The gorgeous calm sunrise that ended two days of strong winds heralded a perfect day’s sail to Sand Point. Listening to the VHF National Weather Service forecast, we learned that those high winds had not abated in the more eastern zones we had just come through. Nor did it sound like they were ever likely to. But in our zone and further west, both wind and sea state were much calmer. A breeze filled in enough for us to sail and soon we were in the bare and beautiful Shumagin Islands.
Big rocky headlands rose out of the sea, topped by tundra-like vegetation.
Even at Matinicus Rock in Maine I’d never seen so many puffins and other little seabirds. There were murrelets, kittiwakes, murres, gulls, horned puffins, and tufted puffins, in the air, on the sea, and nesting in the cliffs. We noticed that many of the murrelets were transitioning to their winter plumage. Fall was here already, even though it was only August 29.
By evening we’d reached Sand Point, the end of our 3-night and 320-mile passage. Sand Point is a fishing and fish-processing settlement of about 900 people, first founded at the end of the 19th century. The state of Alaska has helped remote hamlets like this (as well as less remote towns like Petersburg in SE Alaska) build really first class boat basins, with big strong breakwaters and beautiful new marinas, complete with water and electricity. We called the harbormaster on VHF, pulled into the vacant slip he assigned us and, when all was secure and shipshape, went ashore for a short walk along the harbor basin before heading to bed.
The next morning, we set off past an old Russian Orthodox chapel to the only paved road and climbed the hill to the little grocery store where we bought some fresh milk, meat, and a few veggies (we’d eaten most of the fruit and vegetables we’d bought in Seward by this point). Then—after putting the food away on the boat—we just wandered around the little town. There was the fish cannery, fuel dock, and company store, and then a collection of brightly painted houses on gravel and dirt lanes.
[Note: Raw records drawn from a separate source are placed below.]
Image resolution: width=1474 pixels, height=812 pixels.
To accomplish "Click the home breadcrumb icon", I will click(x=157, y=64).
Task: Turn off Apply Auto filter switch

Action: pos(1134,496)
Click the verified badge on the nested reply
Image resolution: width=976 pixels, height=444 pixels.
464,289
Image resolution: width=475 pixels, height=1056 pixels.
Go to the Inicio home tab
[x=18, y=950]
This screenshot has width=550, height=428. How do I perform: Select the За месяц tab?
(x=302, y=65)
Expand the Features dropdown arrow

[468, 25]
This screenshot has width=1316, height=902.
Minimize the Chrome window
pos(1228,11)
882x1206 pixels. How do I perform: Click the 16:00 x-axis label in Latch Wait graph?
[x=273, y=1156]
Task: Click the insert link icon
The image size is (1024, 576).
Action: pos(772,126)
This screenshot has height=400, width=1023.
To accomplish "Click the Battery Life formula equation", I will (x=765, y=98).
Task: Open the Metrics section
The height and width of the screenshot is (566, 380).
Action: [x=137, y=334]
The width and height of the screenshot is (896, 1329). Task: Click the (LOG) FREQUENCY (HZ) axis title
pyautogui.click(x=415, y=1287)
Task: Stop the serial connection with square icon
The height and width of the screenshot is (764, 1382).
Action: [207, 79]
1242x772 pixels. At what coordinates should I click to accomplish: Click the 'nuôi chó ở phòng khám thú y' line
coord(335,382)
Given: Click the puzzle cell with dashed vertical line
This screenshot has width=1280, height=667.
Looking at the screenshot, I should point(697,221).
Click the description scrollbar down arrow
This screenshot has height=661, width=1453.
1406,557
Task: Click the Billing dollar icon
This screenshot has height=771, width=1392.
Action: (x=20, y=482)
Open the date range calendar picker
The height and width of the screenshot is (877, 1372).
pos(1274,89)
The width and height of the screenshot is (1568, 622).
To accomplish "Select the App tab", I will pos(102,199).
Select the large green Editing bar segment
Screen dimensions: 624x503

They gave a nice splash of color to the tundra landscape.
Sand Point was having its annual Silver Salmon Derby that day and everyone we met on our walk kept telling us to come to the dinner and party that evening. (The Derby is a contest to land the biggest silver salmon.) Unfortunately the long daylight hours plus getting involved with changing our engine oil meant that we lost track of time and didn’t reach the festivities until dinner was over! We stuck around for a little bit anyway and learned that the biggest fish had actually been caught by a little girl entered in the kids’ division. Good for her!
Eventually we headed back to Celeste for dinner and bed. We were going to be up early to make the passage to King Cove (75 nautical miles away) in one daylight day.